• EXERCISE INSTRUCTIONS:
1. Decide whether each statement agrees with the UFTA Section 4 passage, answering yes or no and quoting the exact words that settle it: (a) a transfer can be fraudulent as to a creditor whose claim arose after the transfer was made; (b) under paragraph (1), the debtor's actual intent must be directed at the specific creditor bringing the claim; (c) paragraph (2) applies only when the debtor received a reasonably equivalent value for the transfer or obligation.
2. In clause (i) of the UFTA Section 4 passage, what must be unreasonably small in relation to the business or transaction?

• PASSAGE PROVIDED:
# # #

Section 4 - Fraudulent as to Present and Future Creditors

UFTA Section 4

Section 4 - Fraudulent as to Present and Future Creditors

Postby Riser Adkisson LLP » Sun May 17, 2009 6:31 am

SECTION 4. TRANSFERS FRAUDULENT AS TO PRESENT AND FUTURE CREDITORS.

(a) A transfer made or obligation incurred by a debtor is fraudulent as to a creditor, whether the creditor's claim arose before or after the transfer was made or the obligation was incurred, if the debtor made the transfer or incurred the obligation:

(1) with actual intent to hinder, delay, or defraud any creditor of the debtor; or

(2) without receiving a reasonably equivalent value in exchange for the transfer or obligation, and the debtor:

(i) was engaged or was about to engage in a business or a transaction for which the remaining assets of the debtor were unreasonably small in relation to the business or transaction; or

(ii) intended to incur, or believed or reasonably should have believed that he [or she] would incur, debts beyond his [or her] ability to pay as they became due.

# # #

• INFORMATION SHOWN:
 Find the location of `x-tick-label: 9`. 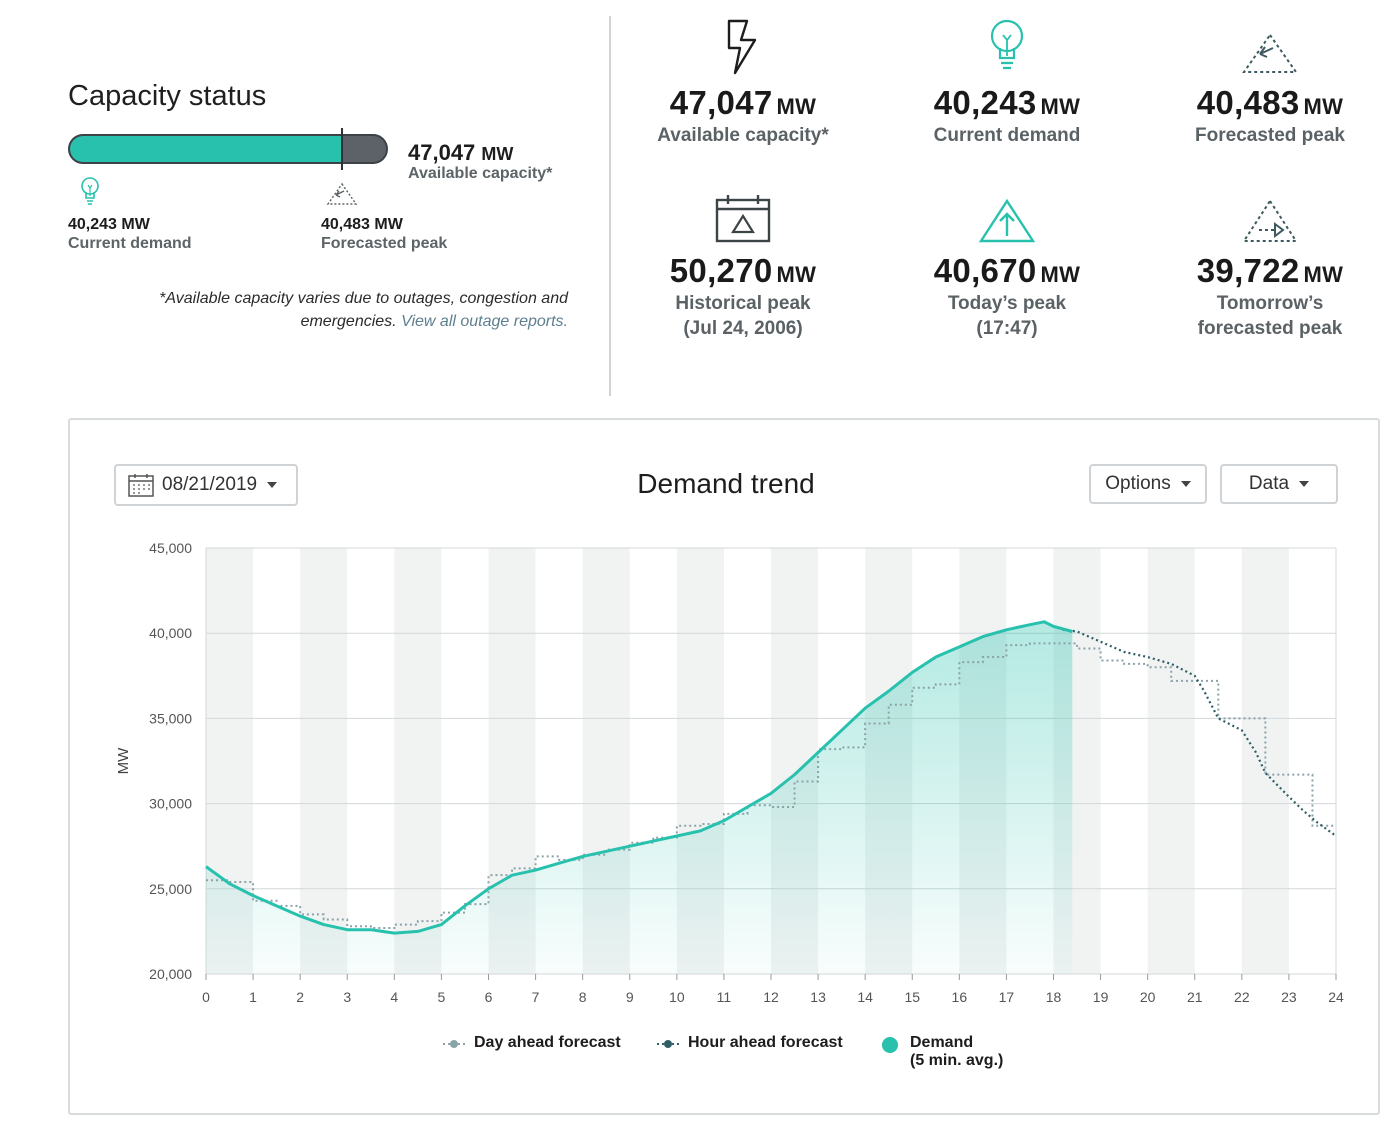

# # #

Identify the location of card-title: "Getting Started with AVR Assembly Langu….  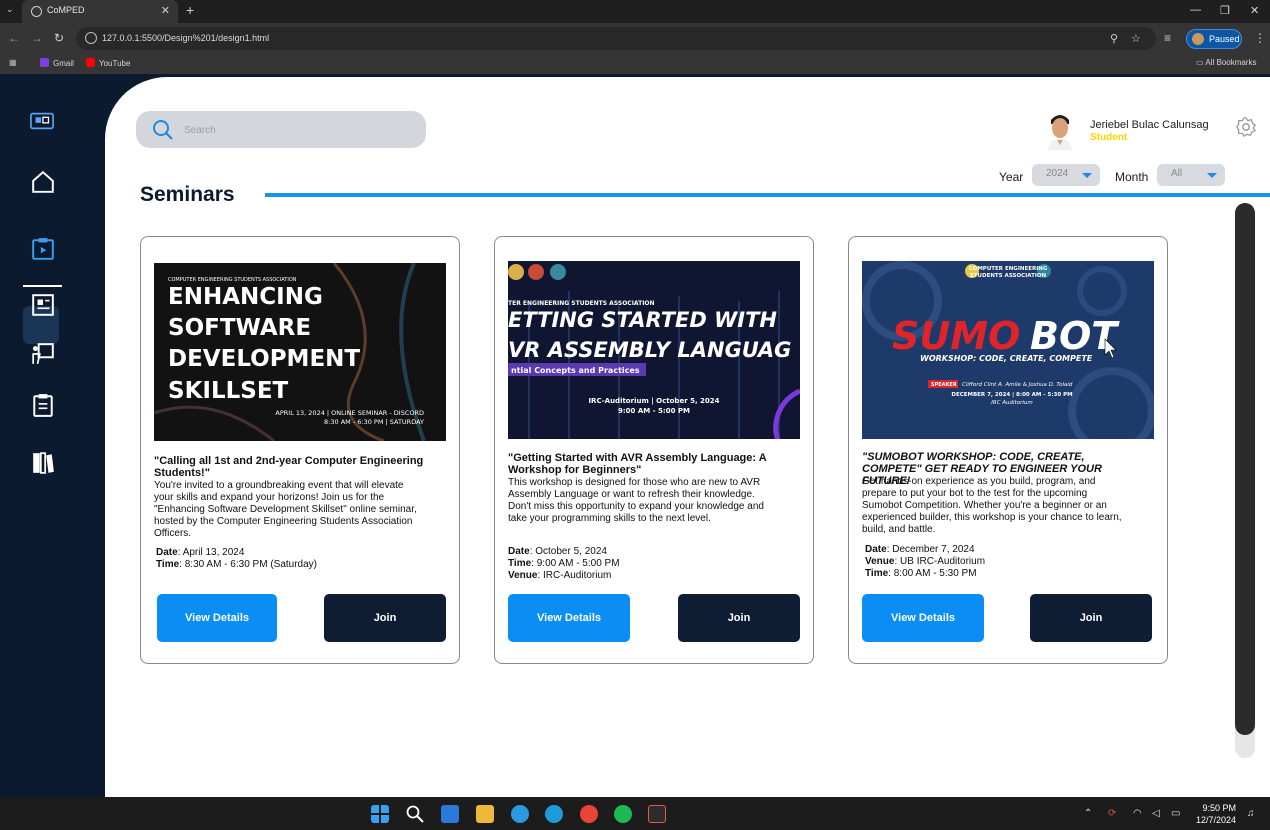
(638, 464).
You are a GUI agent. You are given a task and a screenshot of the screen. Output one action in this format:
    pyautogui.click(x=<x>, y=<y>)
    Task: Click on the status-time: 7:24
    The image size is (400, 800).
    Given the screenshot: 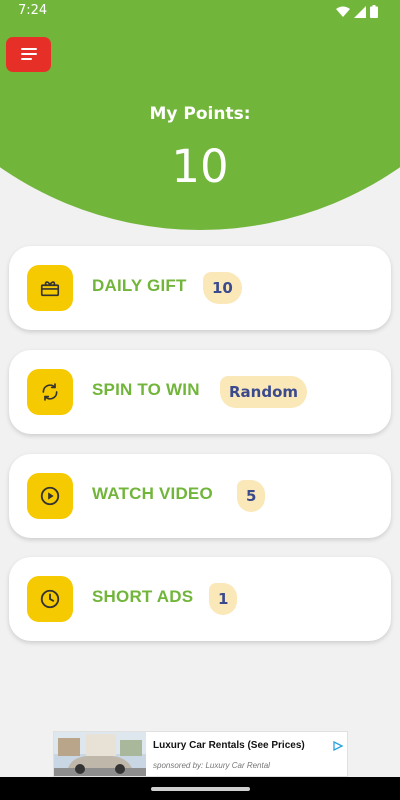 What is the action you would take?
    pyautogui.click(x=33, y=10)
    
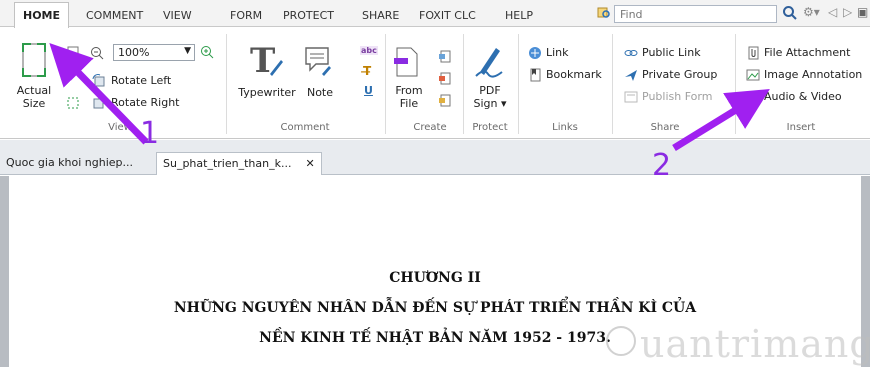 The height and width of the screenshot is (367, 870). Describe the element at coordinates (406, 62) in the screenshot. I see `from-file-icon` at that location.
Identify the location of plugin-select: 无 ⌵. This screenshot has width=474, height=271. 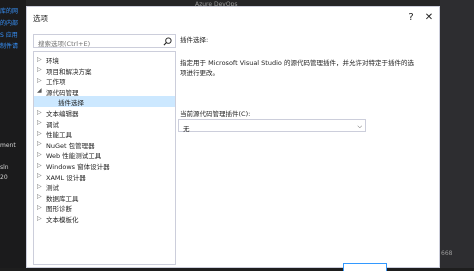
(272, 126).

# # #

• YOUR RESPONSES:
1.
(a) Yes: "whether the creditor's claim arose before or after the transfer was made or the obligation was incurred"
(b) No: "with actual intent to hinder, delay, or defraud any creditor of the debtor"
(c) No: "without receiving a reasonably equivalent value in exchange for the transfer or obligation"

2. The remaining assets of the debtor.